> Task brief
Return the lines of the listing below exactly as they appear, beginning at the one with "The width and height of the screenshot is (640, 501)." and stopping after the one with "The width and height of the screenshot is (1021, 534)."; do not include pictures.

> Dataset
|---|

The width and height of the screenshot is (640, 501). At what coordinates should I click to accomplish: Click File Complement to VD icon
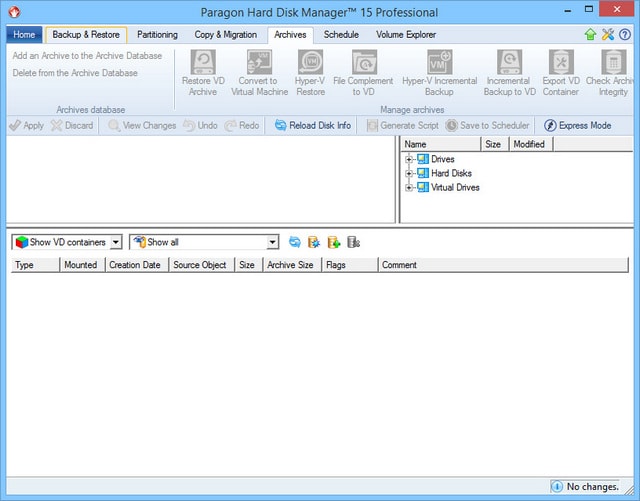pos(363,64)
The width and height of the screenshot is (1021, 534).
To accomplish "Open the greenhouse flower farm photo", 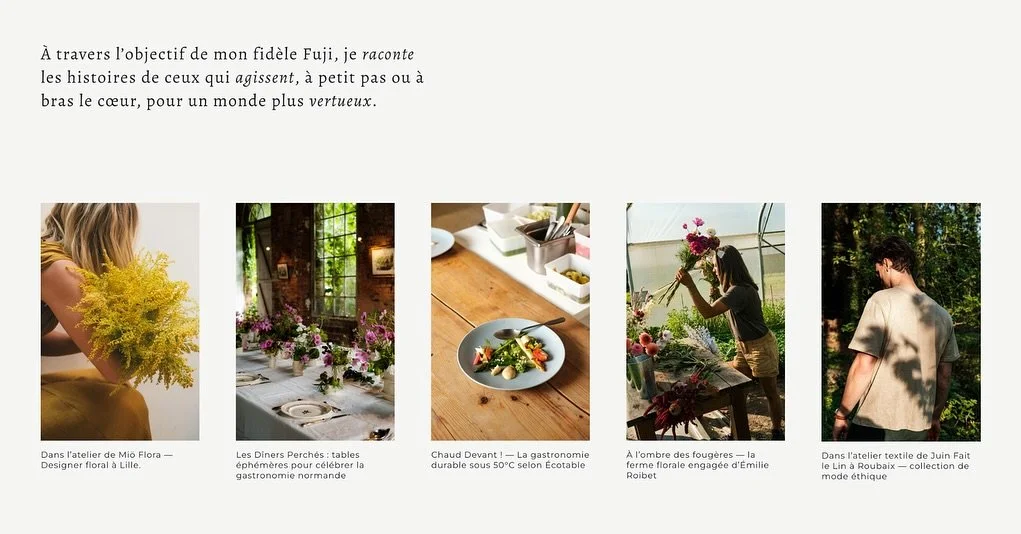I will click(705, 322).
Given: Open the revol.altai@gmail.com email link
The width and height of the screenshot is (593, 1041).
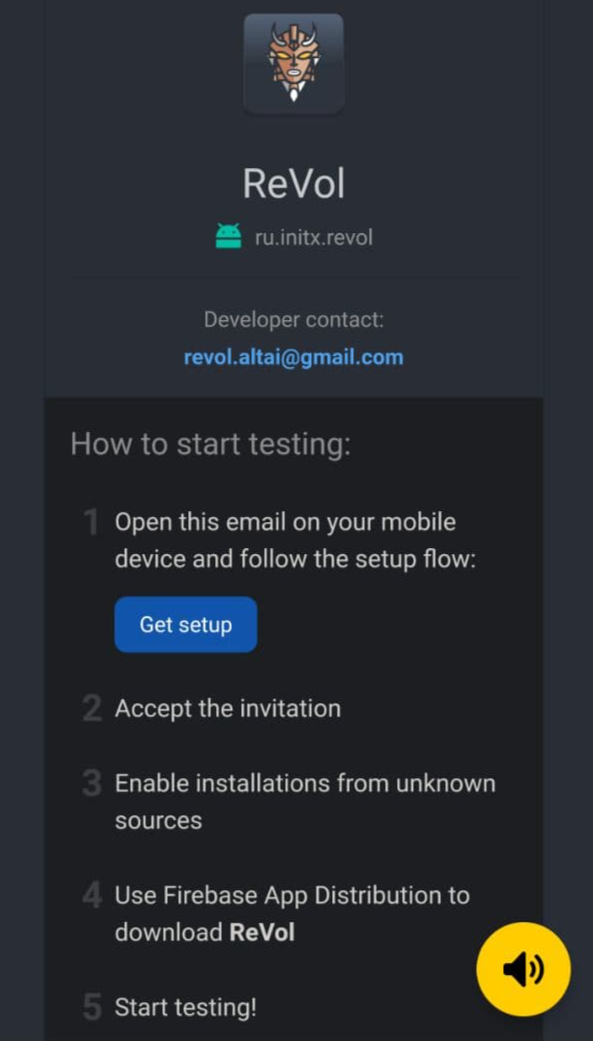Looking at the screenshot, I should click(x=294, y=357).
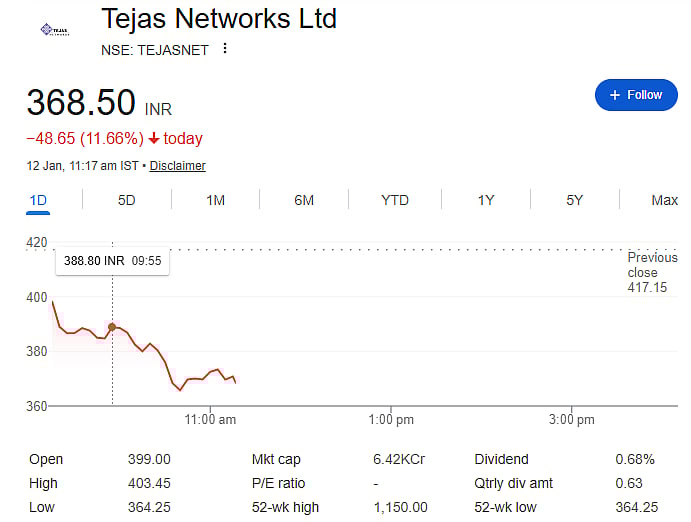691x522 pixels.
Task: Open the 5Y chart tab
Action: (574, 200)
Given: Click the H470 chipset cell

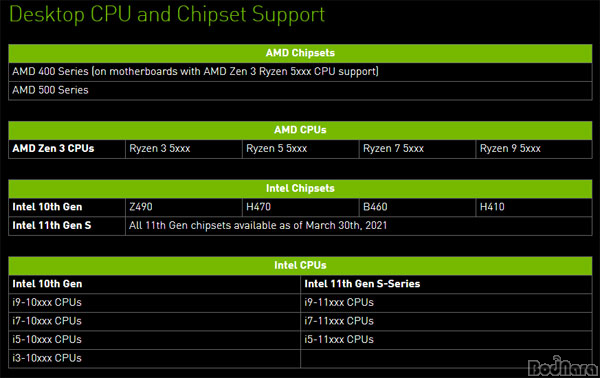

|---|

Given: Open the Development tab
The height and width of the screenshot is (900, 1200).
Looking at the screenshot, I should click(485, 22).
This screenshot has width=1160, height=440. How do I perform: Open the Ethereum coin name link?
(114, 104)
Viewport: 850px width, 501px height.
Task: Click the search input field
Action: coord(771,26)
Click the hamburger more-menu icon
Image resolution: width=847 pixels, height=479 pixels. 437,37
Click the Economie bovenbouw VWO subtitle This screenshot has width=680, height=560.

|---|

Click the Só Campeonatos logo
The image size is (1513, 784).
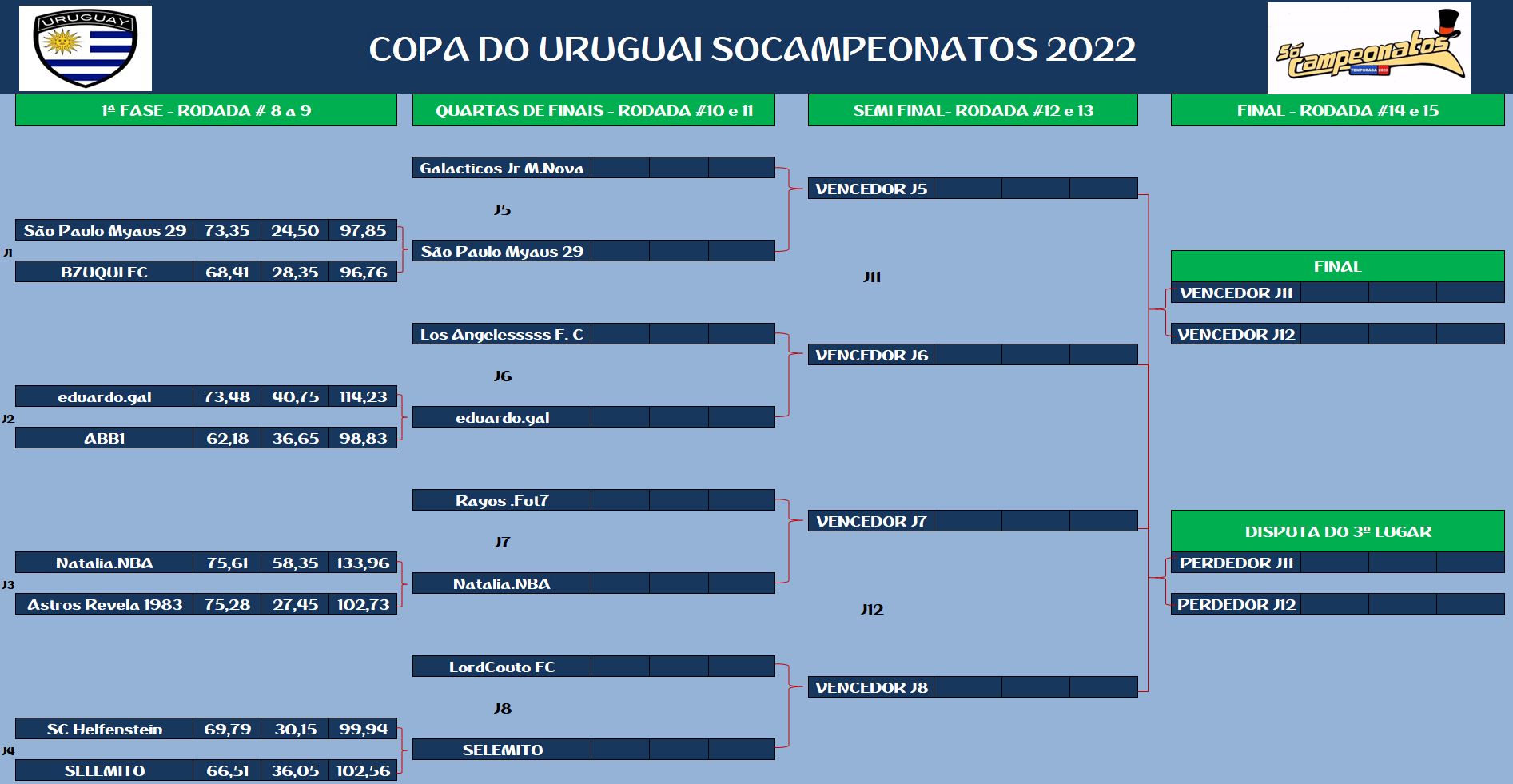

|---|

> Solution to the exercise
The width and height of the screenshot is (640, 501). At what coordinates should I click to accomplish: Click File Complement to VD icon
pos(363,64)
The width and height of the screenshot is (1021, 534).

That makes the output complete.